Required work —
Reproduce all entries verbatim, with nothing added or dropped.

━━━━━ Record excerpts

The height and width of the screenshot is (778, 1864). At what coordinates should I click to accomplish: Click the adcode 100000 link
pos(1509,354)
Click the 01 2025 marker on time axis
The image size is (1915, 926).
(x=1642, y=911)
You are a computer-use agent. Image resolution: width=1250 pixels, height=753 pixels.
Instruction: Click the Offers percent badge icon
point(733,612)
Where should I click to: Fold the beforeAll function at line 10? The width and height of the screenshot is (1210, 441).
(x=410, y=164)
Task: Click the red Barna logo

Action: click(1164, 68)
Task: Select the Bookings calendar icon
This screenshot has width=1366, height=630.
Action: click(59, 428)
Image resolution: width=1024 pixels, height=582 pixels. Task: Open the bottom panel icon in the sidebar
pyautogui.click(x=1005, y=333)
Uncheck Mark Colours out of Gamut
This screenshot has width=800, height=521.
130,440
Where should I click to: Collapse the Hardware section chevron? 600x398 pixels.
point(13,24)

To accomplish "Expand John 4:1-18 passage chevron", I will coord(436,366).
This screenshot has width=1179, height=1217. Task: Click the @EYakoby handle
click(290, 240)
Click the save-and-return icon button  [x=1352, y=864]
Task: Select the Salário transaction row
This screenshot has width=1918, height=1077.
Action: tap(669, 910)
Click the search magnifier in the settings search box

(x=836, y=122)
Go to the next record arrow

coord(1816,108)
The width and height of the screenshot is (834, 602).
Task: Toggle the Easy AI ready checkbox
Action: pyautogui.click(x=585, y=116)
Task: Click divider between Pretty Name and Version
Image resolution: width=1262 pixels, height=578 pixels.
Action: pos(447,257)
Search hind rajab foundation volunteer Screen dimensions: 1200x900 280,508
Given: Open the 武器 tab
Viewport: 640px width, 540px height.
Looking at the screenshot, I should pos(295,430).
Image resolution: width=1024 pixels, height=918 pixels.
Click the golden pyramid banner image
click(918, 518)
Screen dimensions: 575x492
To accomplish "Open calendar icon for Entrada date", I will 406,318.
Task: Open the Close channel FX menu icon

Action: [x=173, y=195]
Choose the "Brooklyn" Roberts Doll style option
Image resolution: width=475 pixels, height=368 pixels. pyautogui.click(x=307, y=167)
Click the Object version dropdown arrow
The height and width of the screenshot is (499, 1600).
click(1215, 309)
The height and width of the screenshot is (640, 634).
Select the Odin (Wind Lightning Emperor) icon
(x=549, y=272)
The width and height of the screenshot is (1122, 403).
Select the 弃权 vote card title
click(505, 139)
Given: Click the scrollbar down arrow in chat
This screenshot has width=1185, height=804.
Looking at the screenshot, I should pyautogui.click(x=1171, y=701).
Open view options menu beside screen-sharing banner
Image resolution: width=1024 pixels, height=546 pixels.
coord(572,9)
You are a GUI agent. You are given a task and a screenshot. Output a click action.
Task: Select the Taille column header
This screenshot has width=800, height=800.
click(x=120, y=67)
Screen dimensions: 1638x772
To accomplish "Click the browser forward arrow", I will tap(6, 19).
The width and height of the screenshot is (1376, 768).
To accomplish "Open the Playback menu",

━━━━━━━━━━

Finished exercise —
The height and width of the screenshot is (778, 1864). At what coordinates should I click to accomplish: Click the adcode 100000 link
pos(1509,354)
Click the 01 2025 marker on time axis
The image size is (1915, 926).
(x=1642, y=911)
You are a computer-use agent. Image resolution: width=1250 pixels, height=753 pixels.
Instruction: Click the Offers percent badge icon
point(733,612)
Where should I click to: Fold the beforeAll function at line 10? The width and height of the screenshot is (1210, 441).
(x=410, y=164)
Task: Click the red Barna logo

Action: click(1164, 68)
Task: Select the Bookings calendar icon
This screenshot has width=1366, height=630.
Action: click(59, 428)
Image resolution: width=1024 pixels, height=582 pixels. Task: Open the bottom panel icon in the sidebar
pyautogui.click(x=1005, y=333)
Uncheck Mark Colours out of Gamut
This screenshot has width=800, height=521.
130,440
Where should I click to: Collapse the Hardware section chevron? 600x398 pixels.
point(13,24)

To accomplish "Expand John 4:1-18 passage chevron", I will coord(436,366).
This screenshot has width=1179, height=1217. Task: Click the @EYakoby handle
click(290, 240)
Click the save-and-return icon button  [x=1352, y=864]
Task: Select the Salário transaction row
This screenshot has width=1918, height=1077.
Action: tap(669, 910)
Click the search magnifier in the settings search box

(x=836, y=122)
Go to the next record arrow

coord(1816,108)
The width and height of the screenshot is (834, 602).
Task: Toggle the Easy AI ready checkbox
Action: pyautogui.click(x=585, y=116)
Task: Click divider between Pretty Name and Version
Image resolution: width=1262 pixels, height=578 pixels.
Action: pos(447,257)
Search hind rajab foundation volunteer Screen dimensions: 1200x900 280,508
Given: Open the 武器 tab
Viewport: 640px width, 540px height.
Looking at the screenshot, I should pos(295,430).
Image resolution: width=1024 pixels, height=918 pixels.
Click the golden pyramid banner image
click(918, 518)
Screen dimensions: 575x492
To accomplish "Open calendar icon for Entrada date", I will 406,318.
Task: Open the Close channel FX menu icon

Action: [x=173, y=195]
Choose the "Brooklyn" Roberts Doll style option
Image resolution: width=475 pixels, height=368 pixels. pyautogui.click(x=307, y=167)
Click the Object version dropdown arrow
The height and width of the screenshot is (499, 1600).
click(1215, 309)
The height and width of the screenshot is (640, 634).
Select the Odin (Wind Lightning Emperor) icon
(x=549, y=272)
The width and height of the screenshot is (1122, 403).
Select the 弃权 vote card title
click(505, 139)
Given: Click the scrollbar down arrow in chat
This screenshot has width=1185, height=804.
Looking at the screenshot, I should pyautogui.click(x=1171, y=701).
Open view options menu beside screen-sharing banner
Image resolution: width=1024 pixels, height=546 pixels.
coord(572,9)
You are a GUI agent. You are given a task and a screenshot. Output a click action.
Task: Select the Taille column header
This screenshot has width=800, height=800.
click(x=120, y=67)
Screen dimensions: 1638x772
To accomplish "Click the browser forward arrow", I will tap(6, 19).
The width and height of the screenshot is (1376, 768).
To accomplish "Open the Playback menu",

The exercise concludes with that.